The trick is to redefine the coordinate system so that (0,0) ends up where you want. PDF uses affine transformations:

x? = ax+cy+e
y? = bx+dy+f

where x is the x-coordinate in the new coordinate system (where the image "thinks" its drawing) and x? is the x-coordinate in the original coordinate system. So to put the image with the lower left corner (its (0,0) point) at (50,100), you would want to have x? = x+50 and y? = y+100, or a=1 b=0 c=0 d=1 e=50 f=100. The PDF command for that is cm (for coordinate matrix), so the drawing command would be:

1 0 0 1 50 100 cm
/Image1 Do

Coordinate transformations are cumulative, so repeating the translation for another image would push it too far. You want to reset the transformation matrix before each drawing. You could calculate the inverse matrix (for the translation above, it's easy: 1 0 0 1 -50 -100 cm, but other transformations are more complicated) but PDF has an easier way: a graphics state stack. q pushes the current graphics state, including the transformation matrix, and Q pops it, so the final drawing command would be:

q
1 0 0 1 50 100 cm
/Image1 Do
Q

Other transformations are possible, and the work of getting the math right has already been done:

Translation of the origin to (x,y)
As above, 1 0 0 1 x y cm.
Rotation around the origin by angle theta
cos(theta) sin(theta) –sin(theta) cos(theta) 0 0 cm.
Scale (change the size of) the x-direction by a factor xscale and the y-direction by yscale
xscale 0 0 yscale 0 0 cm

These do the transformation around the origin (and doing them in the above order has the expected results; doing the transforms in some other order means translating in scaled units or along rotated axes, which is rarely what you want). More often, we want to place and rotate around the center of the image, so after the transformation, translate backwards half the height and width (in the new coordinate system): 1 0 0 1 -width/2 -height/2 cm.

Bitmapped graphics

Bitmapped images are simply streams of bits, with a given color space (grayscale, CMYK or RGB) and a given number of bits per color component (grayscale has one component, CMYK has four and RGB has three). The easiest to use is RGB, with 8 bits per component, since that translates directly from the PHP image routines.

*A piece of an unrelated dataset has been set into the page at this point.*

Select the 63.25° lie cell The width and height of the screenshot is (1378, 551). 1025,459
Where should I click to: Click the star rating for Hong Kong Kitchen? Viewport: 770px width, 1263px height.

Using a bitmapped image is exactly the same as for a vector image, except the content stream is different:

7 0 obj
<<
/Subtype /Image % defines the type of image
/Width 50 % no bounding box, just a width and height
/Height 50
/ColorSpace /DeviceRGB
/BitsPerComponent 8
/Length 2500
>>
stream
...generate the bytes
endstream
endobj

And "generate the bytes" for a PHP image is straightforward:

for ($row = 0; $row < $height; ++$row) for ($col = 0; $col < $width; ++$col){
  $colorindex = imagecolorat($im, $col, $row);
  $colors = imagecolorsforindex($im, $colorindex);
  $image->contents .= sprintf('%c%c%c', $colors['red'], $colors['green'], $colors['blue']);
}

There is a huge gotcha here: the image is always scaled to be 1 pixel square. I don't know why; the width and height are there in the image definition, but that's the way it is. So you have to scale the image with width 0 0 height 0 0 cm (or multiply width and height by some scale factor) before displaying with /bitmappedImage1 Do. Then, since the units are now scaled, to place and rotate around the center you have to use 1 0 0 1 -0.5 -0.5 cm (half the original (1x1) sizes). Trust me, this works.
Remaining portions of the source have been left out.